Questa realtà finisce con l’influire soprattutto sui dati relativi alle
malattie professionali. Se infatti l’infortunio, soprattutto quando
porta alla morte del lavoratore, non passa inosservato, è molto più
difficile monitorare gli effetti generali del lavoro sulla salute. Già
nei dati relativi ai lavoratori a lungo termine esiste probabilmente in
Italia una grossa sottostima di questo genere di malattie, per
difficoltà di diagnosi, ritardo nelle denunce, accertamento della
malattia a fine carriera e quindi lontano dal luogo di lavoro e dalla
relativa percezione di rischio. Se poi si considera la situazione
attuale, con frequenti e ripetuti passaggi da un lavoro all’altro, con
conseguente diluizione dei rischi e al tempo stesso sommatoria di
fattori di rischio di diversa tipologia, ci si rende conto che è molto
difficile riuscire a far emergere la dimensione reale del problema.

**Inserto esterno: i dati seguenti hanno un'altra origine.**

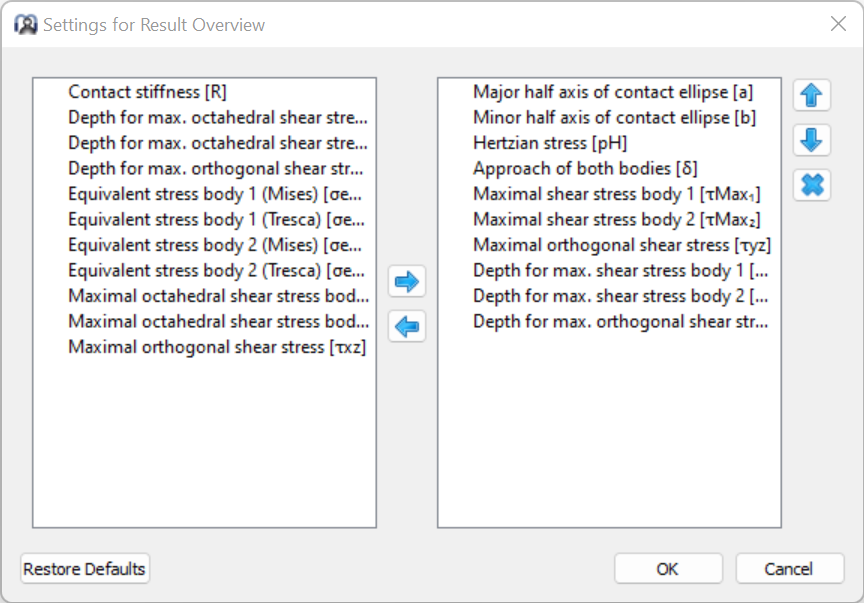The width and height of the screenshot is (864, 603).
Task: Confirm settings with the OK button
Action: click(x=667, y=569)
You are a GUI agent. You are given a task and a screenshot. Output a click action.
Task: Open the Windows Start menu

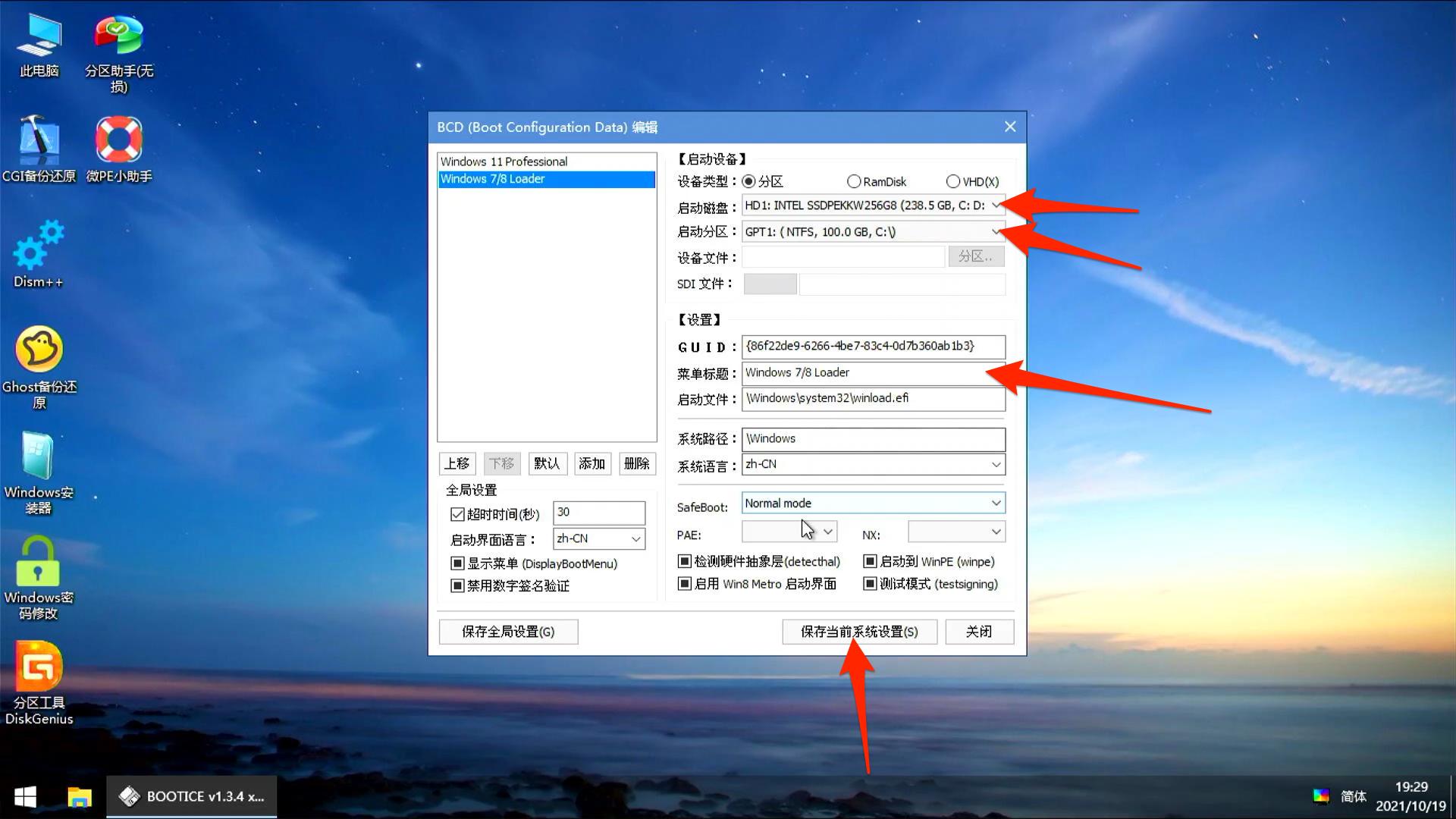point(24,796)
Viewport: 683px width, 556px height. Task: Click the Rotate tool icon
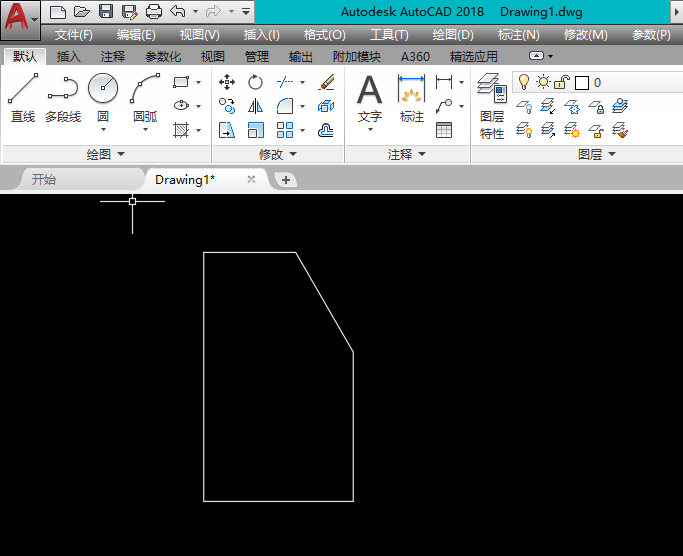click(256, 82)
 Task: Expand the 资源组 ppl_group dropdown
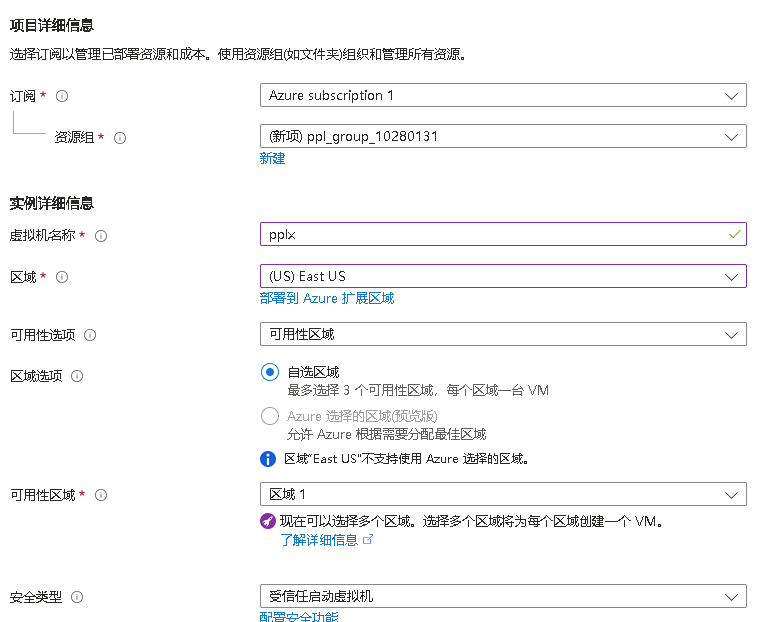pyautogui.click(x=502, y=136)
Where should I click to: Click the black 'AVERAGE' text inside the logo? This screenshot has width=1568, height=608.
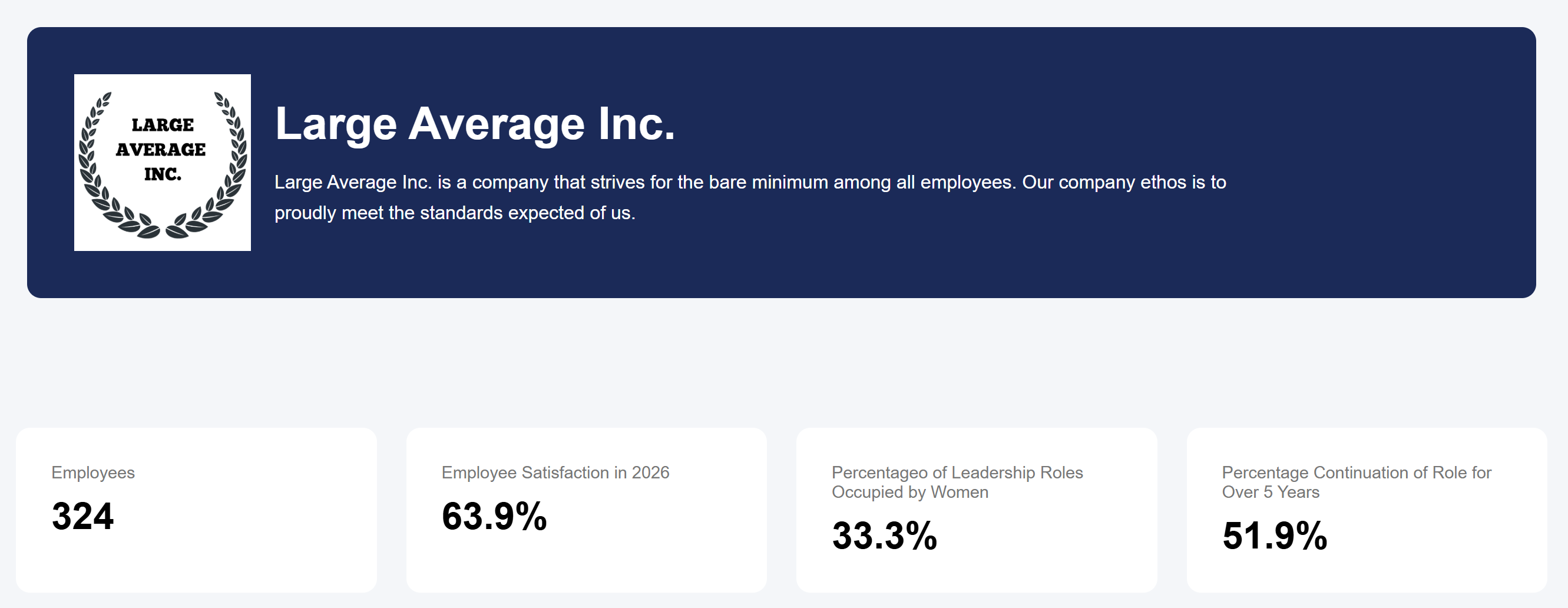161,149

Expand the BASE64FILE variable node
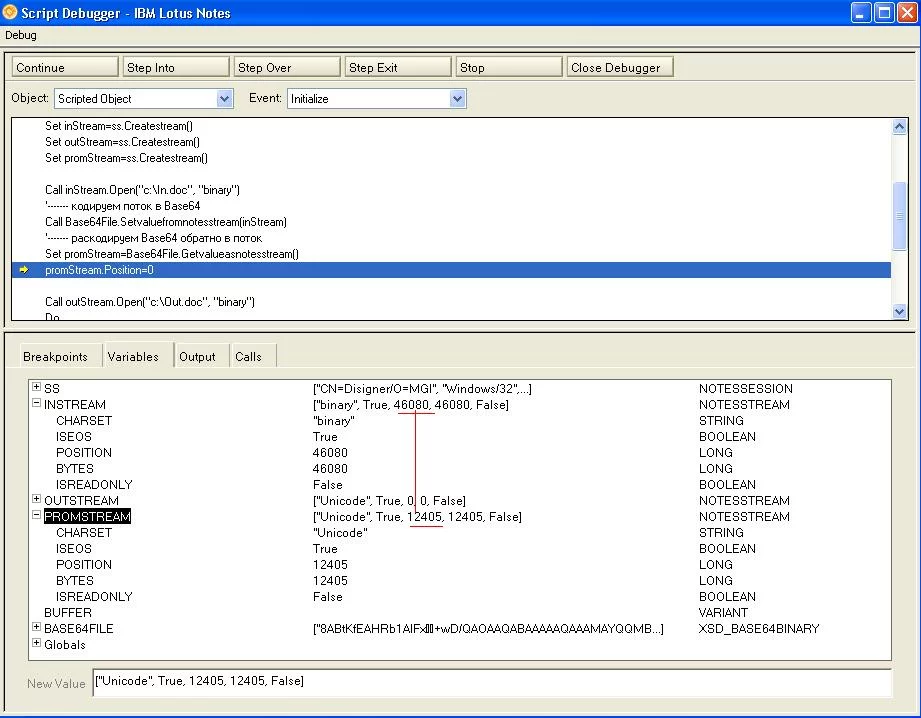coord(36,628)
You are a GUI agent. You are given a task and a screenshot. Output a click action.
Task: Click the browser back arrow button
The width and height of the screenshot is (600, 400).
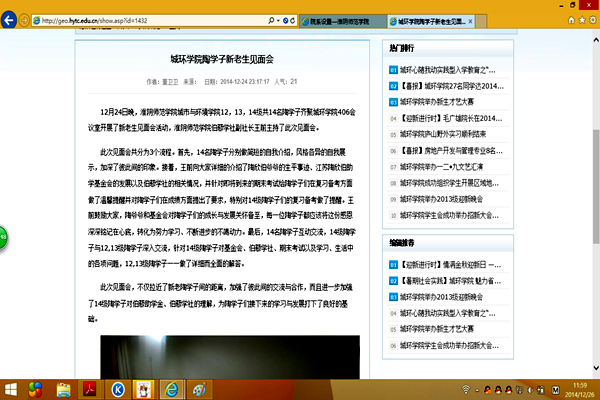tap(14, 17)
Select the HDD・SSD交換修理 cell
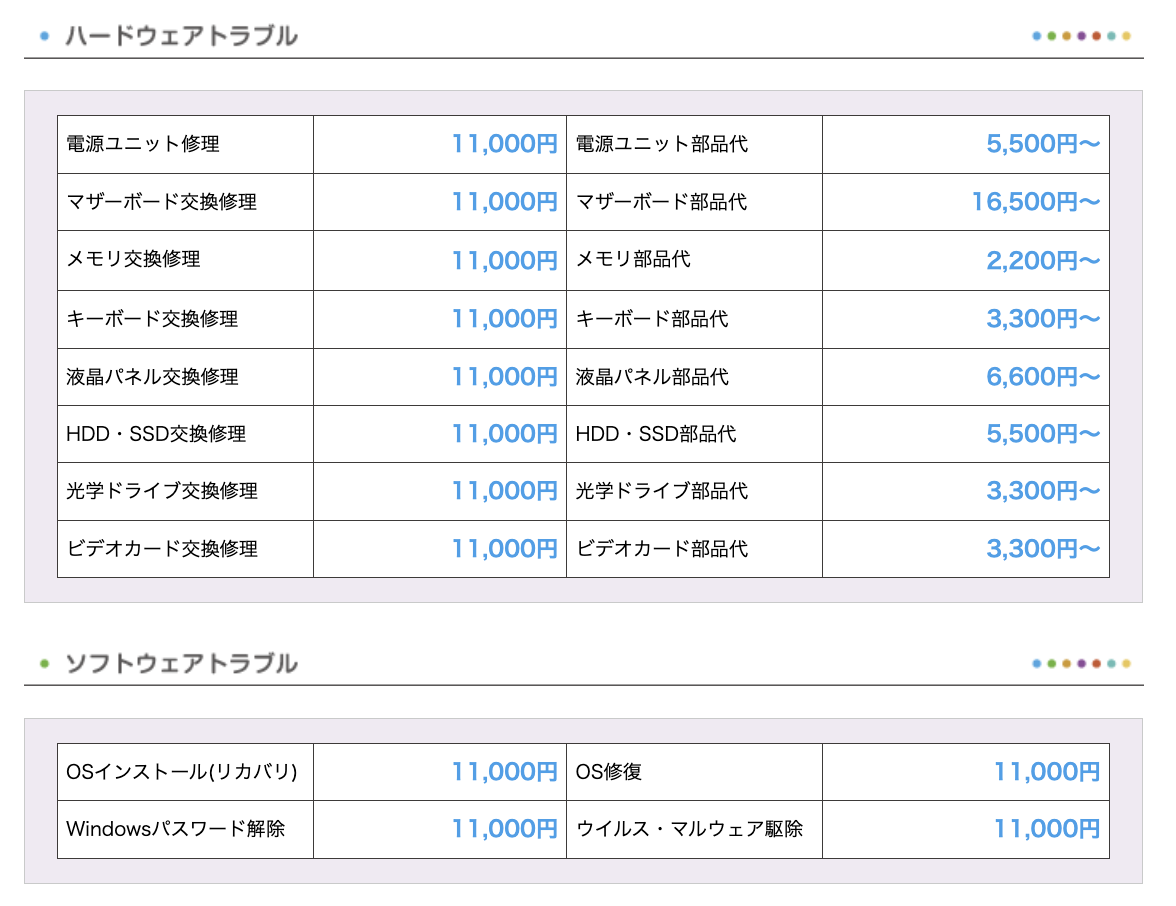Image resolution: width=1176 pixels, height=906 pixels. [x=156, y=434]
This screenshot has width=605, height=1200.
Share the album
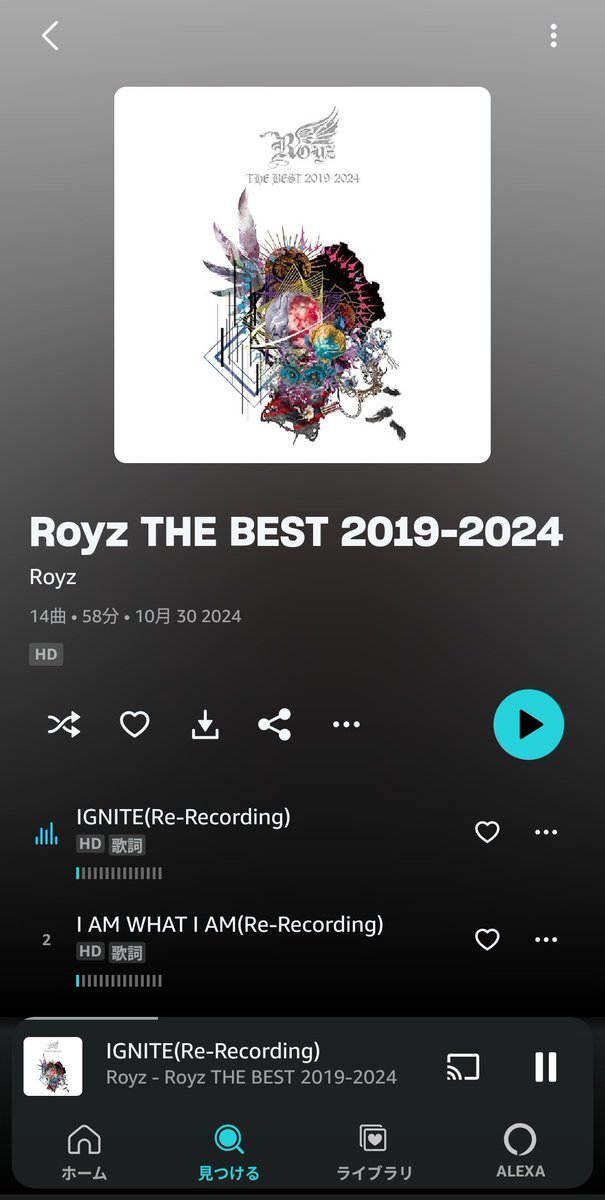point(275,724)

Non è quindi possibile accontentarsi di un trend in calo, ma proprio
perché ci si è avviati sulla strada delle tutele, è necessario operare
con molta più forza per raggiungere dati più soddisfacenti. Soprattutto
in considerazione del fatto che, secondo le stime, esiste un 20-25% di
economia sommersa nel nostro Paese, della quale non abbiamo ancora modo
di valutare l’impatto e gli effetti sulla salute.